In the litany of complaints offered up by Jewish opponents of the State of Israel, there are two themes that are most common. Firstly, they like to claim that their critiques of the Jewish state are "muzzled" by Jewish establishment leaders and organizations. ("Jewish Voice for Peace," an anti-Zionist group based in the Bay Area with an amusingly kumbaya name, even has a blog dedicated to exposing such intrigues, entitled "Muzzlewatch.") Secondly, they are fond of pointing out that political debate among progressives in Israel is freer and more open than in the stodgy, cautious circles of American Jewry.
I've always regarded these claims as suspect, and even more so this week, in the light of a development in Israel that is little short of scandalous. Einat Wilf, a former Labor Party Knesset member who supports a two-state solution to the Israeli-Palestinian conflict, had been due to speak at the annual conference of the left-wing Peace Now organization. Wilf was scheduled to address a panel examining whether international pressure on Israel is needed to advance the peace process (her view on this is, rightly, "no"). Then, last week, Wilf announced via Facebook that she'd been disinvited.
According to Wilf, Peace Now's Yariv Oppenheimer told her that the invitation was rescinded "due to the fact I am a member of the International Advisory Council of NGO Monitor" (along with other 'human rights offenders' such as Nobel Peace Prize Laureate Elie Wiesel and Alan Dershowitz). Wilf then acidly observed, "If the Israeli Left has no place for those who support a two-state solution and who also wage battle against those who seek to delegitimize Israel, it will not return to lead the country."
To my eyes, this is as clear a case of muzzling as any (I won't describe it as "censorship," as a left-winger might be prone to doing, because censorship is an act carried out by governments, not private organizations).
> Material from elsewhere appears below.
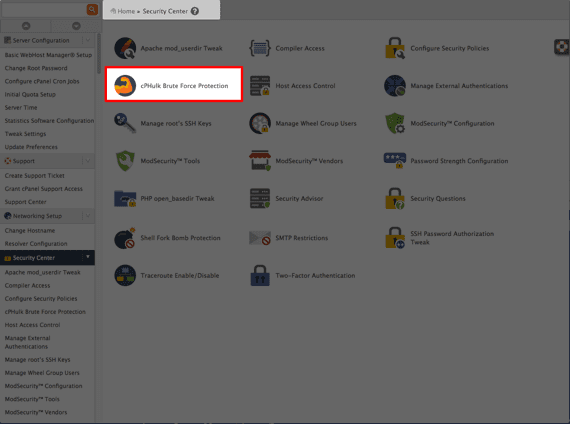
Task: Open ModSecurity Tools shield icon
Action: coord(125,161)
But that failed to move either Peace Now or its American Jewish echo chamber, which remain fixated on the alleged evils of the organization with which Wilf is affiliated, NGO Monitor.
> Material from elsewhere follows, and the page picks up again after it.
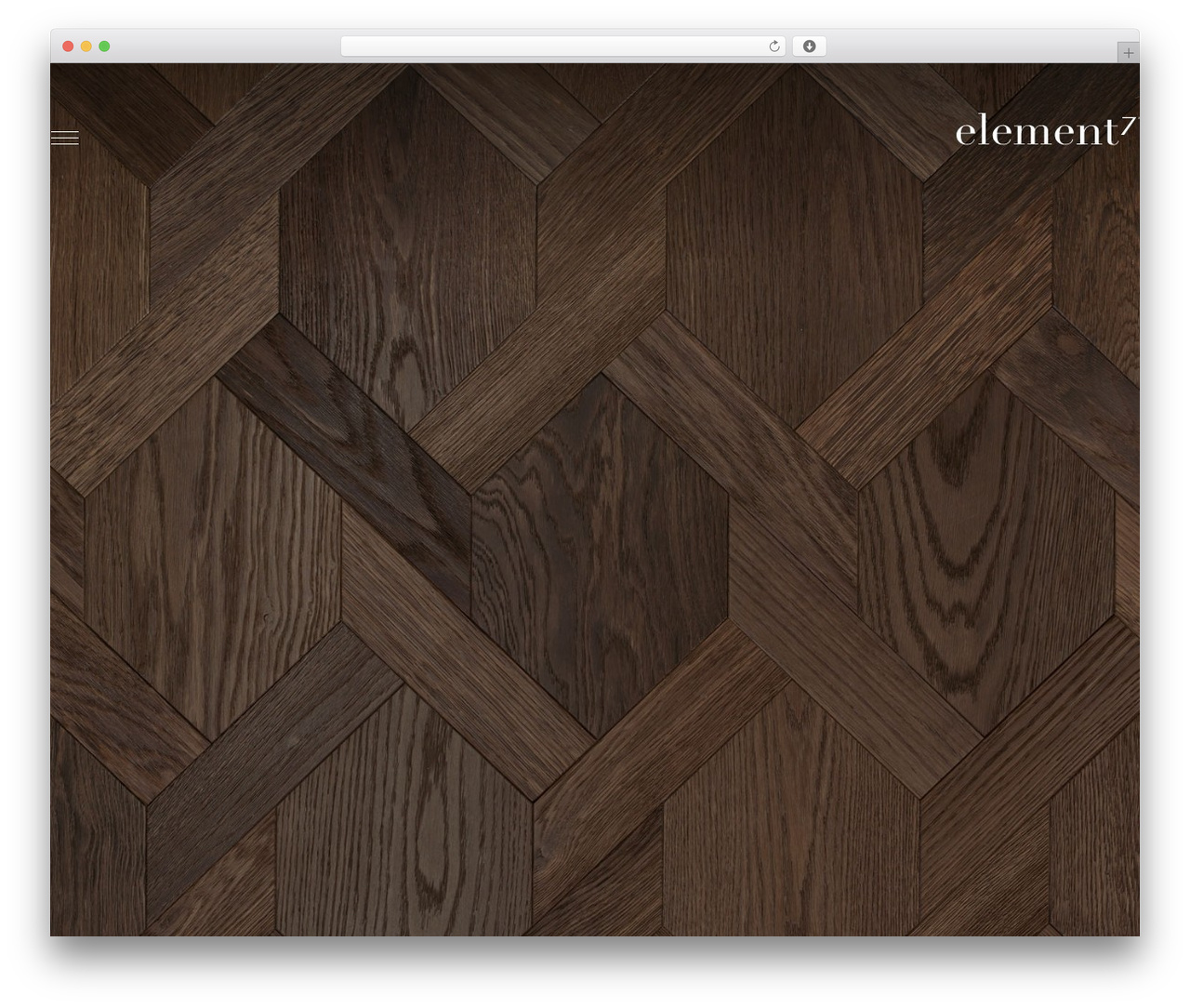This screenshot has width=1190, height=1008.
Task: Click the circular arrow in address field
Action: pos(774,46)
Here's J.J. Goldberg, in a particularly dreary column for the Forward newspaper. "I know. It sounds awful," Goldberg wrote of the decision to revoke Wilf's invitation. "That is, unless you realize that the organization in question, NGO Monitor, devotes much of its energy and resources to attacking and seeking to defund many of the very organizations that will make up the Friday conference, including Peace Now itself."
Not to be outdone, Amiram Goldblum, an Israeli member of the International Council of the leftist New Israel Fund, went ballistic in comments on a news piece in the Hebrew edition of the Haaretz newspaper. Arguing that Wilf had attempted to "shut off [Yitzhak] Rabin"—a reference to her rather ill-judged proposal to end the annual rally commemorating Israel's assassinated prime minister—Goldblum then complained that NGO Monitor has never invited left-wing Israelis to speak at its events, ending with a pledge that targeting Wilf "is my duty, and forever unless she repents publicly." Some readers might recall that the kind of public self-flagellation Goldblum advocates was a feature of repressive states like Mao's China—it certainly has no place in advanced democracies.
What is it about NGO Monitor that has led to Wilf being muzzled so crudely? To begin with, we need to clarify certain facts. For example, contrary to J.J. Goldberg's baseless assertion, NGO Monitor doesn't even regard Peace Now as a part of its remit, let alone seek to "defund" it. Indeed, as NGO Monitor President Prof. Gerald Steinberg told me, the group rejects legislation to restrict foreign funding of radical Israeli NGOs, in part because doing so would "result in invidious comparisons between Israel and Russia or Egypt, which block NGO activities."
What NGO Monitor does do is report on how certain foreign governments and private foundations funnel millions of dollars to organizations that are, in the Israeli political context, pretty marginal. And what irks NGO Monitor's critics is its exposure of the simple fact that a cluster of NGOs, some of whom endorse boycotts of Israel, are sustained not by donations from fellow Israelis, but by outsiders with a clear anti-Israel— and sometimes even anti-Zionist—agenda.
Hence, these same critics do what they accuse their adversaries of doing: they enforce a party line, they shut down debate, they encourage a "with us or against us" siege mentality, and then they claim the status of free speech martyrs! That's why, if Peace Now wants to recover any dignity from this episode, it should reinstate its invitation to Einat Wilf and let her say her piece.